Antibody-Drug Conjugates for Targeted AML Therapy

Conducted by Dr. Hua Lu at the Scripps Research Institute.  Funded in Partnership with the Damon Runyon Cancer Research Foundation.

Dr. Hua Lu is working on the development of a new “antibody-drug conjugate” technology to more precisely attack acute myeloid leukemia (AML) cells while leaving healthy cells intact.  If successful, the technology will be a major breakthrough both for improving survival and reducing side effects in AML and potentially other cancers as well.

Dr. Lu is a rising star in the field of chemistry and brings to his work a passion for finding better treatments for cancer and a novel idea for synthesizing ADCs. He is working in the lab of Dr. Peter Schultz (http://schultz.scripps.edu/main.php), a seasoned researcher and pioneer of breakthrough drug development techniques.

Hear Dr. Lu speak about his research and his motivation to fight back against cancer.

Progress Report, September 2012

Dr. Lu is developing a technology that links molecules in very precise ways to an antibody, forming an “antibody-drug conjugate (ADC)” that can then recognize and kill cancer cells while leaving healthy cells unharmed.  Unlike conventional chemotherapy, ADCs function like a biological GPS system to zero in on just the cancer cells, and when designed with precision, they have the potential for greatly reduced toxicity and improved survival. 

Dr. Lu continues to work on his original plan to arm the ADC with a drug targeting AML cells, and has added a second application of his innovative technology to harness the patient’s own killer t-cells by binding them and recruiting them directly to the site of the disease. 

To date, Dr. Lu has synthesized two types of antibodies with the chemical “handles” to which a drug will attach.  He continues to work on formulating similar antibodies with added functionality that will be required for primate studies.  He has also synthesized two conjugates with the structure to recruit killer T-cells to AML cells. Currently, he is performing viability testing on these conjugates on AML cell lines, to determine if they have the potential to kill cancer cells. The data look promising.  He is working to obtain patient blood samples for the next stage of testing, and will also test the conjugates in an animal model of leukemia.

Why the research is so important 

One of the problems with conventional chemotherapy is that it kills cells indiscriminately, attacking not just cancer cells but healthy cells as well. By some estimates, only 1% of chemotherapy actually finds its target, the rest causing toxic side effects. Children in particular can suffer from serious and lifelong complications, including reduced heart function, respiratory damage, and diminished cognitive ability. Some treatments can even trigger a second cancer: the combination of chemotherapy and radiation used to treat Jake’s Hodgkin’s lymphoma was likely responsible for causing the AML which took his life.

ADCs are intended to overcome this problem by delivering drug directly and solely to disease cells, using an antibody as a biological “GPS system.” The goal is to more effectively attack the disease while leaving healthy cells untouched.

However, initial attempts at developing ADCs, particularly for AML, have fallen short because scientists have been unable to fully control how the drug attaches to the antibody. Haphazard positioning of the drug can change the shape of the antibody or cover up the sites it needs to locate and bind to the cancer cells.  “Blinded” in this way, the ADC fails to fully deliver the drug to its target and instead can cause harm elsewhere in the body.

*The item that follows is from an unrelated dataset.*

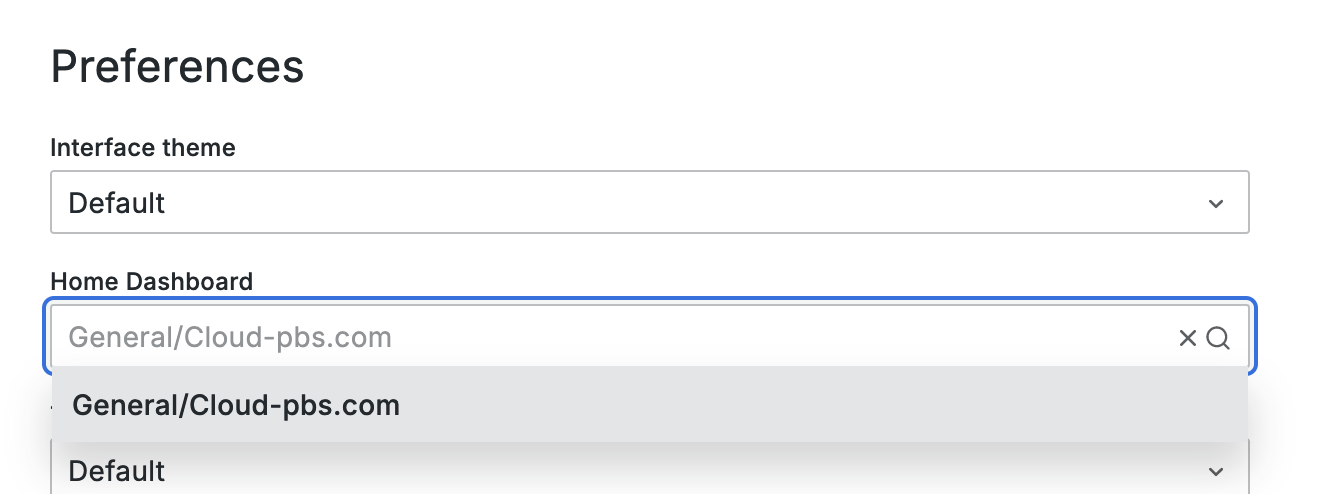Click the Default text in the lowest select box
This screenshot has height=494, width=1324.
click(x=117, y=471)
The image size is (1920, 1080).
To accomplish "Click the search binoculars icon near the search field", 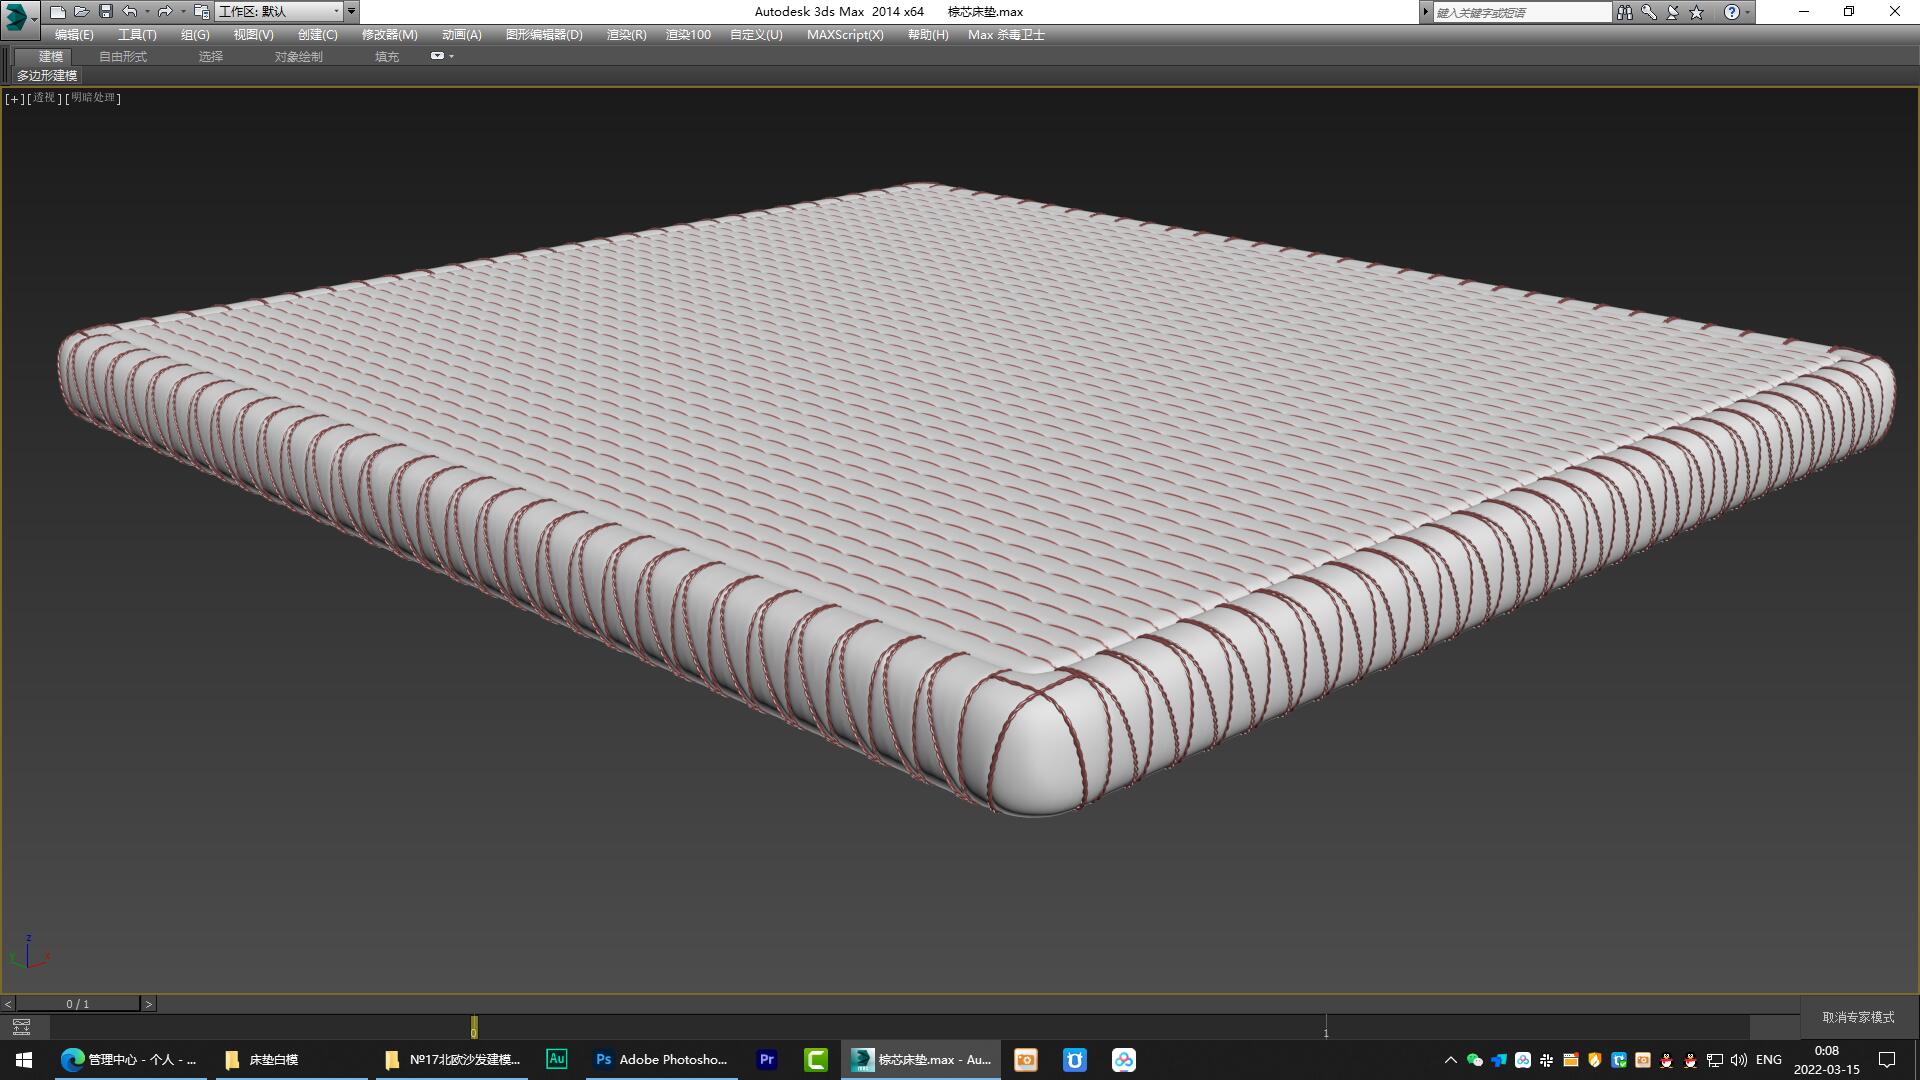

Dr. Lu’s innovative technology is intended to create chemical “handles” to hold the drug in place, allowing the antibody to accurately find the cancer cells and hit them with a powerful payload of drug.   

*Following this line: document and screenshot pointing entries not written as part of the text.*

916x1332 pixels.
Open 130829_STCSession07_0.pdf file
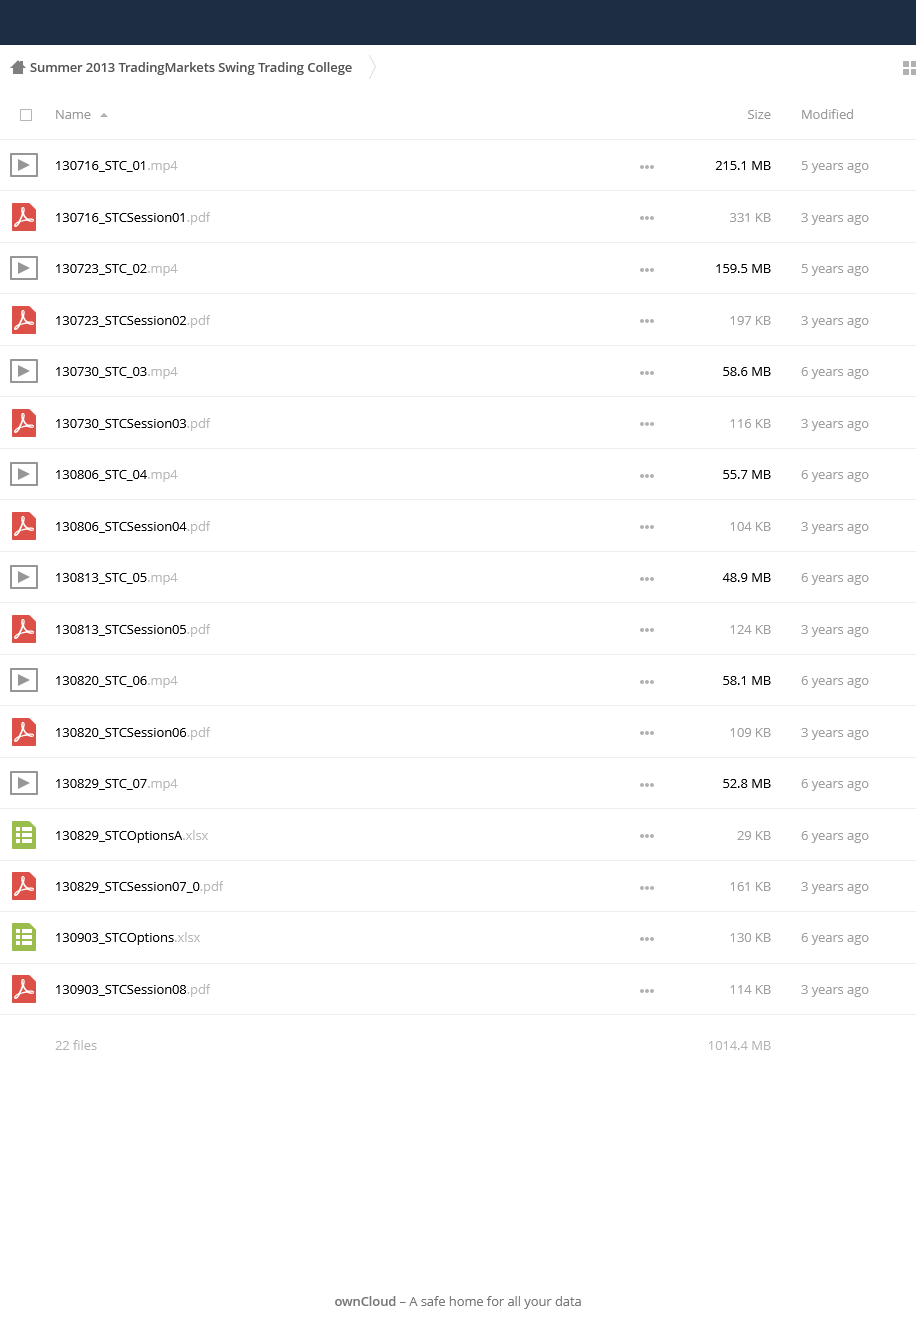pos(139,886)
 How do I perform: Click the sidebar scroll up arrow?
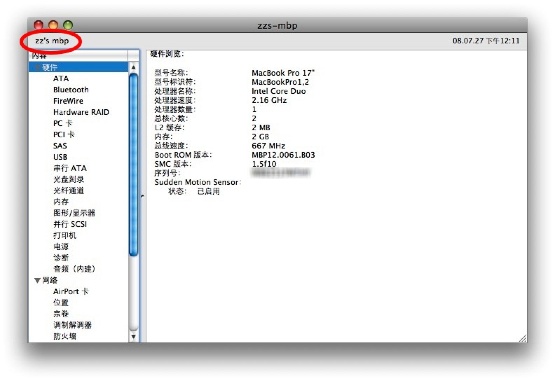(133, 67)
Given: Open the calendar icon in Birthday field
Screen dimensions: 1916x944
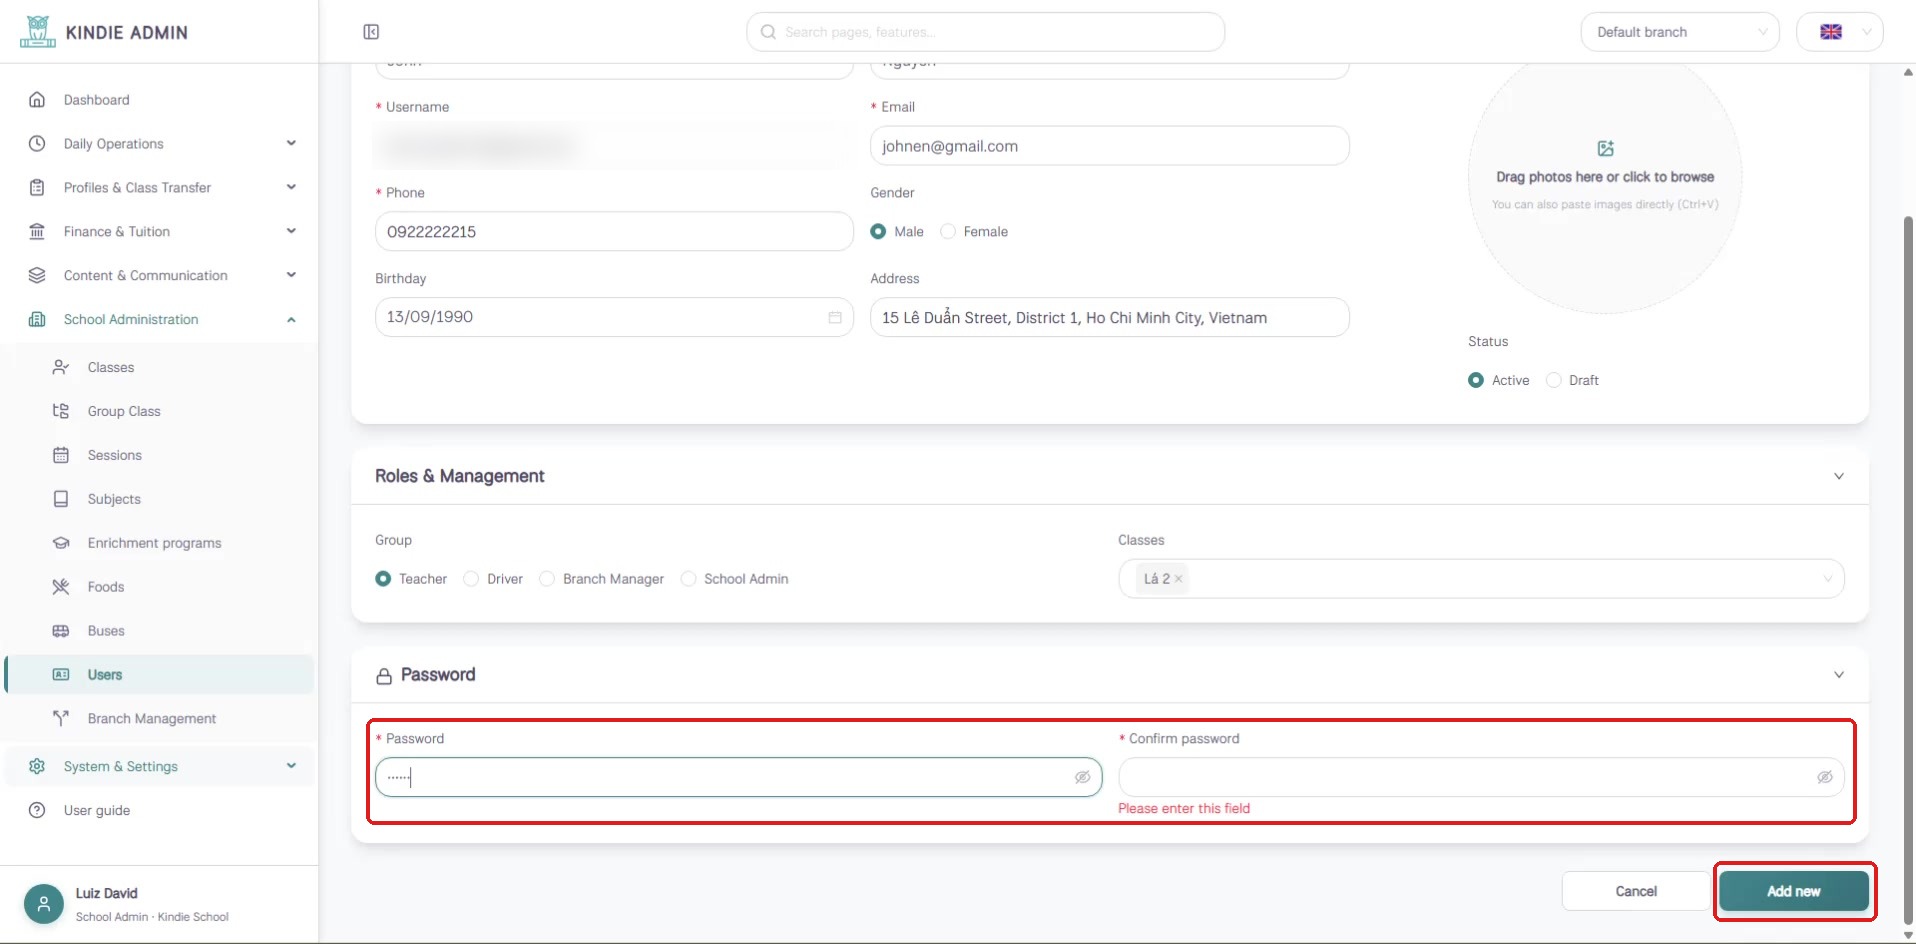Looking at the screenshot, I should (x=835, y=317).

The researchers will develop this technology in a treatment for AML. They will attach a potent drug to an antibody using the unnatural amino acid AzPhe as the “handles” which control the conjugation. The resulting ADC will target CD33, a known therapeutic target for AML treatment.

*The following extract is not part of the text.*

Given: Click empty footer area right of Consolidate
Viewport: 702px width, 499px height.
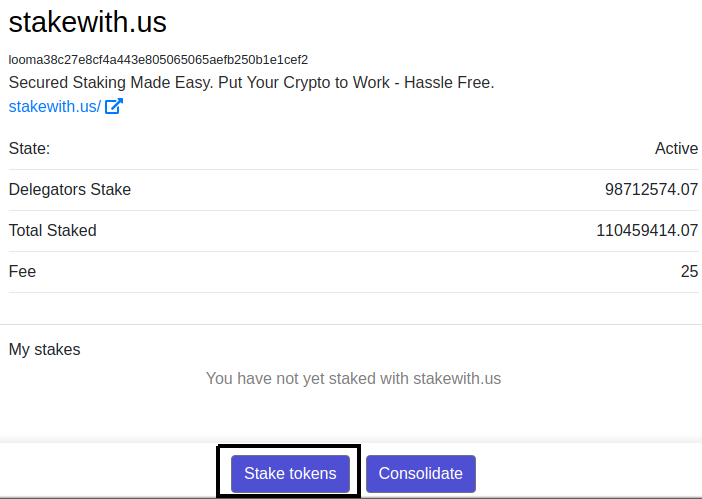Looking at the screenshot, I should pyautogui.click(x=590, y=474).
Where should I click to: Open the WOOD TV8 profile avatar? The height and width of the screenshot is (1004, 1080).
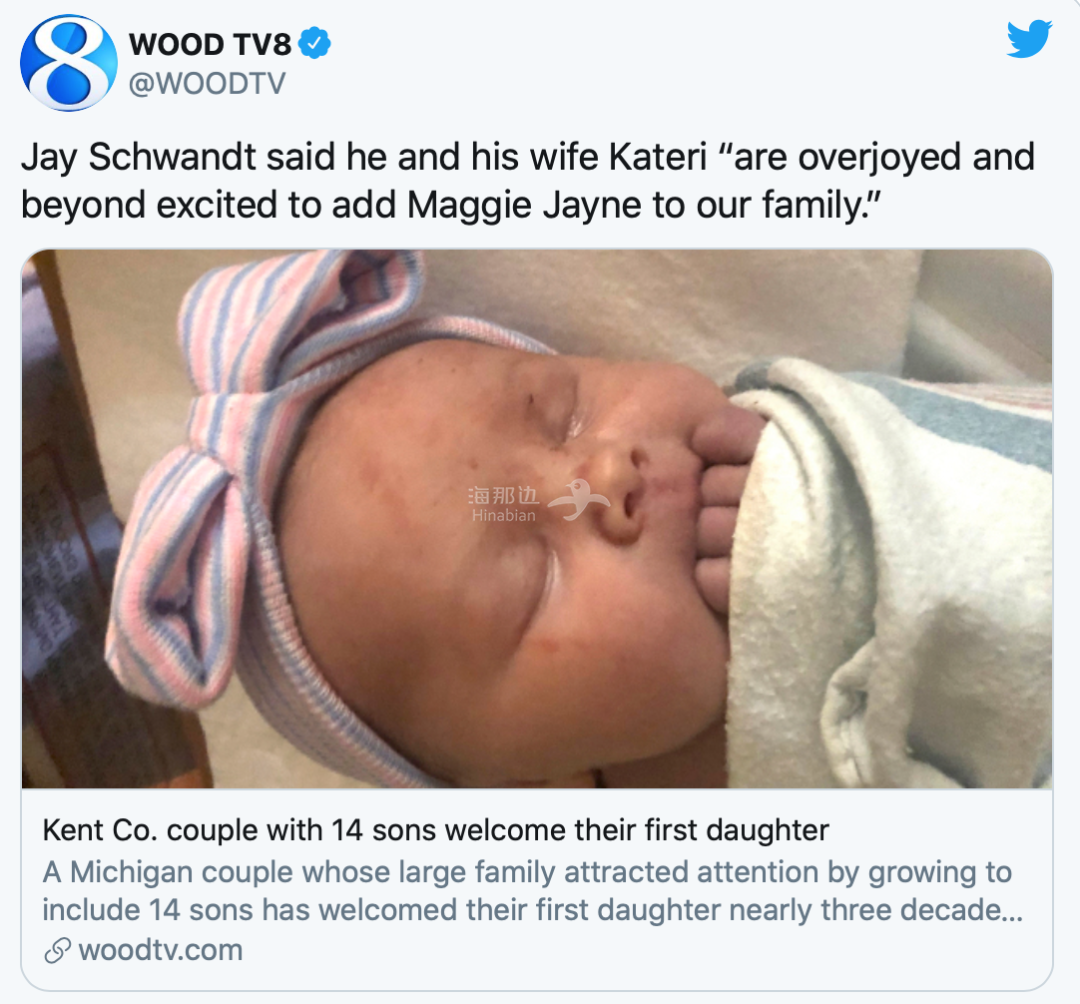click(x=69, y=63)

The researchers will first develop the technology to create the chemical “handles” and attach the drug. They will then test several different forms of the ADC in terms of its ability to bind to the CD33 site and destroy AML cells. The final step will be to conduct mouse experiments to see if the ADC has the ability to reduce the size of tumors.

If successful, the technology could be used not just for AML but for the treatment of a variety of cancers.  The breakthrough would be especially important for children, whose still-developing systems would be spared chemo’s harmful effects, and who would be given a better chance at living full and healthy lives.

With this as our initial project, we’ve landed a solid first punch in the fight against pediatric cancer, for Jake and all the kids who today need better treatments and cures.